ÉGYPTE: COMPATISSONS, MAIS NE JUGEONS PAS.

L'Égypte est en situation de guerre civile. Si l'institution militaire, qui avait la main sur le pays depuis 1952, a pu écarter du pouvoir le Président élu Morsi et son parti des Frères Musulmans, elle n'a pas pu rétablir la chape de béton qui a fait taire les égyptiens pendant soixante ans. En 2013, ce n'est plus possible.

Faut-il, cependant, condamner le coup de force militaire?

Tous les observateurs se sont accordés sur un constat: parti "religieux", adjectif qui annonce une exclusion, celle des non-religieux, celles des adeptes d'autres religions que l'islam des "Frères musulmans", ceux-ci ont entrepris, "naturellement", l'accaparement des pouvoirs politiques au profit de leur parti et de son électorat. Ce qui n'a réglé aucun problème d'une Égypte "tombée en panne", et privée de toutes les ressources que la paix civile et la paix régionale lui avaient assurées. La générosité des pays pétroliers du Golfe, celle, bien comprise, des américains pour l'armée égyptienne, empêchaient, empêchent toujours, la ruine de la nation . 

Le mécontentement des exclus des avantages du pouvoir nourrissait l'espoir d'une intervention de l'armée, état dans l'état, gardienne d'une laïcité "de fait", nécessaire à l'unité d'un pays plus divers qu'il ne le laisse paraitre. Quant à la paix régionale, c'est à dire avec Israël, elle était à coup sûr menacée par un pouvoir islamiste qui se consoliderait. Un nouveau conflit, aussi incertain que les précédents, constituerait un risque insensé.

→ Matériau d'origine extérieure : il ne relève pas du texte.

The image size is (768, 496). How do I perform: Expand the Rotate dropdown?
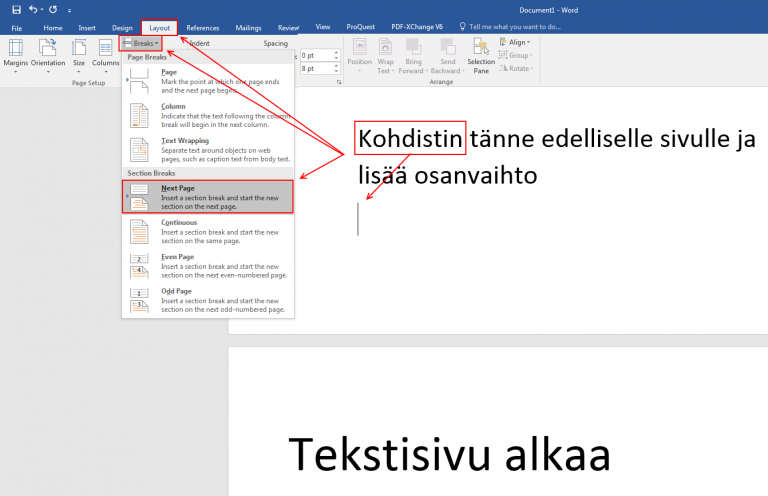[x=515, y=69]
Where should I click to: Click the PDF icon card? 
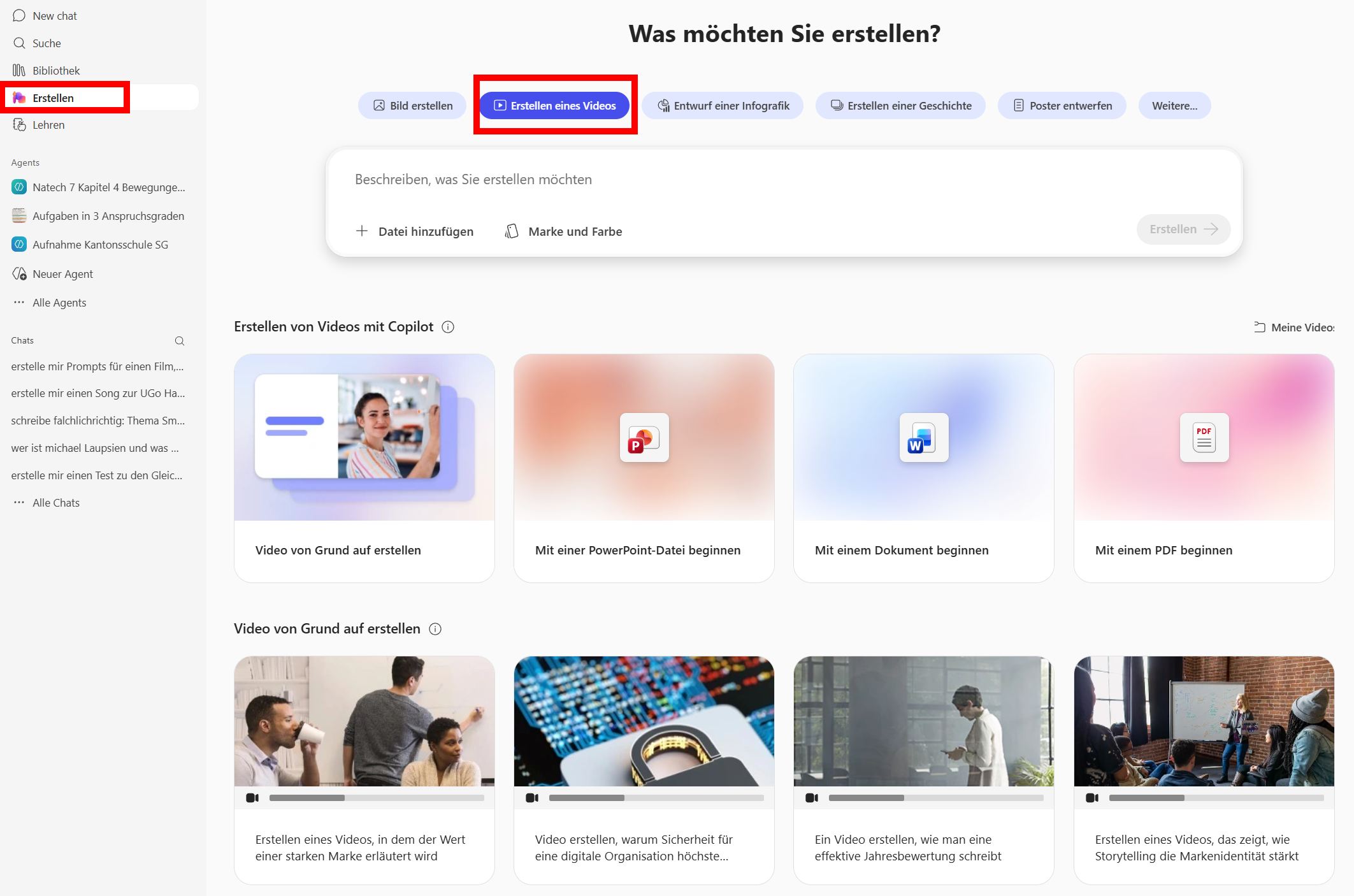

S'il faut admirer le courage des militants qui ont défendu leur Président et son gouvernement, jusqu'au dénouement sanglant d'hier, il ne faut voir dans ce coup de force que l'effet d'un dialogue impossible. Comme toute révolution en comporte, comme toute démocratie bien installée en frôle de temps en temps. Même s'il y a une accélération de l'histoire, grâce à la meilleure diffusion des idées, les défauts fondamentaux des humains ne sont pas neutralisés aussi vite. Et l'influence active des religions compromet encore les résultats. 

Le monde musulman est bousculé, depuis deux siècles, par le renversement du rapport de forces avec l'occident. Qui est venu imposer sa domination jusque dans son lieu de naissance. La religion n'en a que davantage de fonction identitaire et défensive. C'est un mur, que ses gardiens voudraient bien rendre éternel et infranchissable, ce qui les convainc de se saisir du pouvoir dès qu'il est faible ou vacant. Mais il y a incompatibilité entre le concept de démocratie et celui de religion, qui détermine la Vérité et l'Erreur.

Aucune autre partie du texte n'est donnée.